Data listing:
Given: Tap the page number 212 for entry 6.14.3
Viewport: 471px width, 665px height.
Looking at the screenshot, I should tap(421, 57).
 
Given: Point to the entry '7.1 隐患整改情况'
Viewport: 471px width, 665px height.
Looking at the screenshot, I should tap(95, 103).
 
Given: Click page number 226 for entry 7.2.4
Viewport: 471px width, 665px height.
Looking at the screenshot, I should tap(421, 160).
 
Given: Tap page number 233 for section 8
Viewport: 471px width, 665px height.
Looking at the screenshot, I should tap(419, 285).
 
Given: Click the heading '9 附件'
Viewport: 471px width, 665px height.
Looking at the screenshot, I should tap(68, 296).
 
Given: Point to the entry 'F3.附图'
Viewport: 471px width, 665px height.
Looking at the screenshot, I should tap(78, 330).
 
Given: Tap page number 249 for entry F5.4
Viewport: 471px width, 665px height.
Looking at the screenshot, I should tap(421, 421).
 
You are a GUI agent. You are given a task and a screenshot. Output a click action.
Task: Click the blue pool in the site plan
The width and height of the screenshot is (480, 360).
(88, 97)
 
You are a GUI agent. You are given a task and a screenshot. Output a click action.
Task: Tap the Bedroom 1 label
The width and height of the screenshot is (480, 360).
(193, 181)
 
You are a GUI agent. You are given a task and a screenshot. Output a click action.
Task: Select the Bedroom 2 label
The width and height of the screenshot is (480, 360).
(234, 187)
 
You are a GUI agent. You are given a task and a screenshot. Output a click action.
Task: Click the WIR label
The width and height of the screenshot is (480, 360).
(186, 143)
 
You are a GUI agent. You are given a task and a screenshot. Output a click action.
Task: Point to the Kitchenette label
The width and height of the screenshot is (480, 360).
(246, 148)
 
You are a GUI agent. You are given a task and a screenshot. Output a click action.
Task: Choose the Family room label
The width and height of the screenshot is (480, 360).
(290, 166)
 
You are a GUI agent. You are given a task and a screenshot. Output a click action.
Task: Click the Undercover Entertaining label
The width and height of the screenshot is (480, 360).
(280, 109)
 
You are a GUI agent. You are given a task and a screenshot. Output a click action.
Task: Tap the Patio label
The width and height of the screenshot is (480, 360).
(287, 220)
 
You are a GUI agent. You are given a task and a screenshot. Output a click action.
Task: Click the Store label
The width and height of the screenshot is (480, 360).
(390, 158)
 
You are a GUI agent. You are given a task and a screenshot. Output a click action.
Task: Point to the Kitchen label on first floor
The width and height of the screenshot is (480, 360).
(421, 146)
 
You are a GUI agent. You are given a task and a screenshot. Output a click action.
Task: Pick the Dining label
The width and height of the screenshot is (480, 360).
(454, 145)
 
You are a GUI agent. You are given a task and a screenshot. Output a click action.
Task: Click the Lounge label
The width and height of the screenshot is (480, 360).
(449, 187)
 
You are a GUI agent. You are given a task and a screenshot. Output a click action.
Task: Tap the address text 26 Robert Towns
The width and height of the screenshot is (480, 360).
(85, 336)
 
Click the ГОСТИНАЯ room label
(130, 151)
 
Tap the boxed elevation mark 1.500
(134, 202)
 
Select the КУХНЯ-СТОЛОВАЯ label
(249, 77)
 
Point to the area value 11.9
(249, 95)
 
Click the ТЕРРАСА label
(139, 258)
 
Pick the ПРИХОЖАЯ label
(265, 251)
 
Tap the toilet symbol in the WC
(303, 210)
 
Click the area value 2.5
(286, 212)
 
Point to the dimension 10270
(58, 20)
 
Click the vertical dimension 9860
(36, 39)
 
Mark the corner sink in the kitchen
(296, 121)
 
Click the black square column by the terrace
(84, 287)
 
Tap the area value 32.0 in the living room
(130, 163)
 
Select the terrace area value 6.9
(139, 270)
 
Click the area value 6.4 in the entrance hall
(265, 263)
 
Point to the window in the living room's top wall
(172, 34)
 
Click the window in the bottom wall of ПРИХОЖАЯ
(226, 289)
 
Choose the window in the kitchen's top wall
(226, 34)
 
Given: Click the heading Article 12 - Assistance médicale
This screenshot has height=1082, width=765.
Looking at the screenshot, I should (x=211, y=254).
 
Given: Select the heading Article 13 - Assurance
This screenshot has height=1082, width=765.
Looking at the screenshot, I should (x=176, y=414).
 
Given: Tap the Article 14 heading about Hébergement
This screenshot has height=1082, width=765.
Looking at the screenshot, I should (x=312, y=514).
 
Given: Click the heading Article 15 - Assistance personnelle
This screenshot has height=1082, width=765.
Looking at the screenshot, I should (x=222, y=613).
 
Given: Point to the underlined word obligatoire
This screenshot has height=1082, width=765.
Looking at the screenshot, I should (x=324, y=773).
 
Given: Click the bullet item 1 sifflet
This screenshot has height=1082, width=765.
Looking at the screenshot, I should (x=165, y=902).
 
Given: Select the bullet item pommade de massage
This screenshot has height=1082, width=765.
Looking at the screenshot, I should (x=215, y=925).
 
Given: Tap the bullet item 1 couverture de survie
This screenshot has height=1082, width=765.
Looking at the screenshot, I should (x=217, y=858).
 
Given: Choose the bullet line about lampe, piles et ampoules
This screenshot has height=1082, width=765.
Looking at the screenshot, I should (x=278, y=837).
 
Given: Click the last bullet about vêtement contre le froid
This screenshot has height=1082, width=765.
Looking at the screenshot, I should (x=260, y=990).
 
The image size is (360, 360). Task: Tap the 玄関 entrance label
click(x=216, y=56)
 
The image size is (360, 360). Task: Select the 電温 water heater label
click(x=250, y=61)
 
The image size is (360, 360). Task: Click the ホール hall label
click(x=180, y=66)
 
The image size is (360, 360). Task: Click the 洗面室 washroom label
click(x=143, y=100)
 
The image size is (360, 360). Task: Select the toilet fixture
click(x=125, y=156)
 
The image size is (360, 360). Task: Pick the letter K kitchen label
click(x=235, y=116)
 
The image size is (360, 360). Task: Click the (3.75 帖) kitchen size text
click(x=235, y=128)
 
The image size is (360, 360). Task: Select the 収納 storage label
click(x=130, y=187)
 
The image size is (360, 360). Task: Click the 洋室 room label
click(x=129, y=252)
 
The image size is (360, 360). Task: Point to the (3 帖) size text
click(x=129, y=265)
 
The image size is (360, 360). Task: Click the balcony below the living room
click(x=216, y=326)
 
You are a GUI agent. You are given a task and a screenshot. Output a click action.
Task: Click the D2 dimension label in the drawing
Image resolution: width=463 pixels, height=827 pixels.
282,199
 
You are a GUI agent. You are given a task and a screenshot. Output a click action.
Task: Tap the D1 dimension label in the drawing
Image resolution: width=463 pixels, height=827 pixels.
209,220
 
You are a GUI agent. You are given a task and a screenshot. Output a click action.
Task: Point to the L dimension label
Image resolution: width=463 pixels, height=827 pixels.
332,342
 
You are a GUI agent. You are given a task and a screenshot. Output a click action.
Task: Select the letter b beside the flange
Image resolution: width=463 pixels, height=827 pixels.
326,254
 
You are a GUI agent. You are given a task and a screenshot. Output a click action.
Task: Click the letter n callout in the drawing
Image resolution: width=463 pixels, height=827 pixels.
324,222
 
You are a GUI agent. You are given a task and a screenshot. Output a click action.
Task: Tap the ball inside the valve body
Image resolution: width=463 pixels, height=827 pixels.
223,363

[What to do] Could you shift every tap coordinate in the answers by -110 and write the data out again, requests included? Begin at the first line of the data and stop after the line that has "Looking at the screenshot, I should tap(421, 160).".

[Complete output]
Given: Tap the page number 212 for entry 6.14.3
Viewport: 471px width, 665px height.
Looking at the screenshot, I should tap(311, -53).
 
Given: Point to the entry '7.1 隐患整改情况'
Viewport: 471px width, 665px height.
Looking at the screenshot, I should tap(-15, -7).
 
Given: Click page number 226 for entry 7.2.4
Viewport: 471px width, 665px height.
Looking at the screenshot, I should tap(311, 50).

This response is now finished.